Maria Gomes, cientista da Universidade Federal do Rio de Janeiro num colóquio internacional
sobre comércio e cidade, pondera, cito, “Entendemos ainda que o crescimento da actividade ambulante relaciona-se com a ausência de emprego dado o aprofundamento do desemprego estrutural no mercado formal, da perda salarial, do retrocesso das lutas sindicais, podendo ainda ser entendido como estratégia de resistência às formas mais subordinadas e mal remuneradas de trabalho. Assim, temos para além da exclusão, a criação de novas formas de ação laboral, a busca de alternativas, apesar das condições de precarização em que os trabalhadores ambulantes estão inseridos”.
A referida cientista acrescenta: “Tornar-se ambulante é o resultado de uma exclusão do mercado formal de trabalho, assim, essa actividade não pode ser considerada como um complemento de renda, mas como a principal fonte de recursos para numerosas famílias”.
As cidades são bonitas com árvores, ninhos de pássaros e pessoas bonitas como as quitandeiras que os poetas celebram pelo colorido dos panos e das frutas que dão à urbe. “O
pregão da avó Ximinha”, (etc.) Por esse mundo fora há cidades turísticas pintadas pela alegria de seus vendedores ambulantes e sem os quais seriam um cemitério de tédio.

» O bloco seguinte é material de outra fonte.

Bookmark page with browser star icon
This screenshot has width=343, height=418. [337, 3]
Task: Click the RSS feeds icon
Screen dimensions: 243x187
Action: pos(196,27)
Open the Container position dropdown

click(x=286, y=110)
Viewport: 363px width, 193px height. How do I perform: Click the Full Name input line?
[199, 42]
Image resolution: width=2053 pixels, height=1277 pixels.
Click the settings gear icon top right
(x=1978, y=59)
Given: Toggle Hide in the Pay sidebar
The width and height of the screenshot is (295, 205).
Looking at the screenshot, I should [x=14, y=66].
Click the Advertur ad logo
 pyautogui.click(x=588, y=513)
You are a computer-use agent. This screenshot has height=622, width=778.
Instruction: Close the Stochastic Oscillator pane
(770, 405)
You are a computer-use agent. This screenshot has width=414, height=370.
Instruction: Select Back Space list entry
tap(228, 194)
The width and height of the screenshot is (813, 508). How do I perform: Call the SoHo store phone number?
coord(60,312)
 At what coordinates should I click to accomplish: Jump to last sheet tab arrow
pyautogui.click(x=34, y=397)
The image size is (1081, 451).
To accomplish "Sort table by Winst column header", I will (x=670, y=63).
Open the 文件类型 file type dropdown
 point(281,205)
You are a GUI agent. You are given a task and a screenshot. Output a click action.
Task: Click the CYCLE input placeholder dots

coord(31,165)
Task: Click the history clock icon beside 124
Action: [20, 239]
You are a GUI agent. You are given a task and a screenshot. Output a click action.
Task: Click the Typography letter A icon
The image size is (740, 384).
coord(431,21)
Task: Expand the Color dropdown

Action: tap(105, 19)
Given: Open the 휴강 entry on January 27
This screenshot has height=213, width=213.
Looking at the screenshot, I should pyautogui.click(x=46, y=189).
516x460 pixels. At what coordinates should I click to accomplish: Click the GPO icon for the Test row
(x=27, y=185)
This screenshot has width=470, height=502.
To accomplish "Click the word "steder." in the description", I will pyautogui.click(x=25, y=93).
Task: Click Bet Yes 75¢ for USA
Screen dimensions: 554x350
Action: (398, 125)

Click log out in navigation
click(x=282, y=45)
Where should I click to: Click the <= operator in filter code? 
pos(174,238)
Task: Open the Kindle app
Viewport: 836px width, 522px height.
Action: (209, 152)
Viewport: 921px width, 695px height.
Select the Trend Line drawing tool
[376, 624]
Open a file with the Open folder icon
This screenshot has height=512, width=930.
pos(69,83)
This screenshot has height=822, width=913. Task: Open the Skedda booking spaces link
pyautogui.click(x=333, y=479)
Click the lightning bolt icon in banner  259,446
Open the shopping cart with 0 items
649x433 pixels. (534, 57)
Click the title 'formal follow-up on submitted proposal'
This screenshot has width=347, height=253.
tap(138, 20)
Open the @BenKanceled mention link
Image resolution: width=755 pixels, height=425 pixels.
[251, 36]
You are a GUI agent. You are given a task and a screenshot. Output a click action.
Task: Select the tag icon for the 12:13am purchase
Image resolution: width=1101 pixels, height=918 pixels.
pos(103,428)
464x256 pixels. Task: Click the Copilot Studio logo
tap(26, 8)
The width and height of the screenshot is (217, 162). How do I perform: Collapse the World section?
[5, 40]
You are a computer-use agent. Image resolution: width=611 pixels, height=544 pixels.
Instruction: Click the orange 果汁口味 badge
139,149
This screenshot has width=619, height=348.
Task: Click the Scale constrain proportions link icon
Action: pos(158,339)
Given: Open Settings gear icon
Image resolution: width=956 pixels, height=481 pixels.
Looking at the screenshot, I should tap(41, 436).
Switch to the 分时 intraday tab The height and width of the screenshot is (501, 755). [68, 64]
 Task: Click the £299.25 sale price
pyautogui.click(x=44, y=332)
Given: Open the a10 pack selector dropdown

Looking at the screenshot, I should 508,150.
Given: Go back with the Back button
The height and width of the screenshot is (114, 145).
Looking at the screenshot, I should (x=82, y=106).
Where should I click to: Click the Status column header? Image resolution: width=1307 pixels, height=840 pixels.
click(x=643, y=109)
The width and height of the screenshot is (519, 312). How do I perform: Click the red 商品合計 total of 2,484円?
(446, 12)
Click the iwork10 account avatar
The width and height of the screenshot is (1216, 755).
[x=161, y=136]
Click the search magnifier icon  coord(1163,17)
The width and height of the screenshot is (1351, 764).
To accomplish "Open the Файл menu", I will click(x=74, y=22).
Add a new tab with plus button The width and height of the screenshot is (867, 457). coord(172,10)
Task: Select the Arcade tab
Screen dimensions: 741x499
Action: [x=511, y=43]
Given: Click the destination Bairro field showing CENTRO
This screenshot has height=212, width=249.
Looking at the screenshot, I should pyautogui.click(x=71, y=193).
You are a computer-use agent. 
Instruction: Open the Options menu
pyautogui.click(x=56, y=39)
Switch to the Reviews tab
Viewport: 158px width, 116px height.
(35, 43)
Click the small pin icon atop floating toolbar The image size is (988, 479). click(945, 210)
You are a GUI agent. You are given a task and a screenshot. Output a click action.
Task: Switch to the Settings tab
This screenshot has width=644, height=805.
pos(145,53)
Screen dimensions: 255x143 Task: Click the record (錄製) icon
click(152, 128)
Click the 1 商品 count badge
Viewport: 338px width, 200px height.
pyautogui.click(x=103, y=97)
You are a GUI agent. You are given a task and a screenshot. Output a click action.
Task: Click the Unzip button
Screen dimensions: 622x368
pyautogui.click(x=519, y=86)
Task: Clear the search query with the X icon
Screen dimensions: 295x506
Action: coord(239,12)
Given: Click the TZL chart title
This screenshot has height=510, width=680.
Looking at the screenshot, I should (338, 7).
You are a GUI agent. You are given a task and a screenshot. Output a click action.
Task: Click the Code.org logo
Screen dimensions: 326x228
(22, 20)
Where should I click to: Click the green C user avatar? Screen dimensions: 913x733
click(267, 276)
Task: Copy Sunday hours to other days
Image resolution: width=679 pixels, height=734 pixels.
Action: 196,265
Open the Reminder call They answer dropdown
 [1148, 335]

Na cidade da Bahia, Brasil, em vez de nossas tabuletas de papelão podre nas portas, “Temos sopa”, as vendedoras, com os saiotes baianos, têm os seus carros de mão, por dentro uma pequena botija. Fazem comida. O cidadão chega, ela serve o prato e talher de plástico, o cliente paga come e bebe uma aguinha de coco. Que bonito. Sugeri isso ao meu saudoso amigo Mendes de Carvalho quando ele foi governador de Luanda...
Eu só quero aqui dizer que estou do lado da solução. Portanto estou do mesmo lado de quem possa pensar diferente a solução. É preciso inventariar todos os vendedores ambulantes e estudar formas de inclusão no trabalho porque eles andam a percorrer quilómetros porque querem trabalhar. Como os que escamam peixe na Mabunda ou os que lavam ou guardam carros.
Aceitando os transtornos(?) que possam causar ao visual da cidade eles não são o problema eles são o resultado dos problemas sociais decorrentes do nosso processo de consolidação da paz para agora desfiarmos as linhas que ficaram emaranhadas pelos tempos em que as quitandeiras e peixeiras haviam calado seu pregão.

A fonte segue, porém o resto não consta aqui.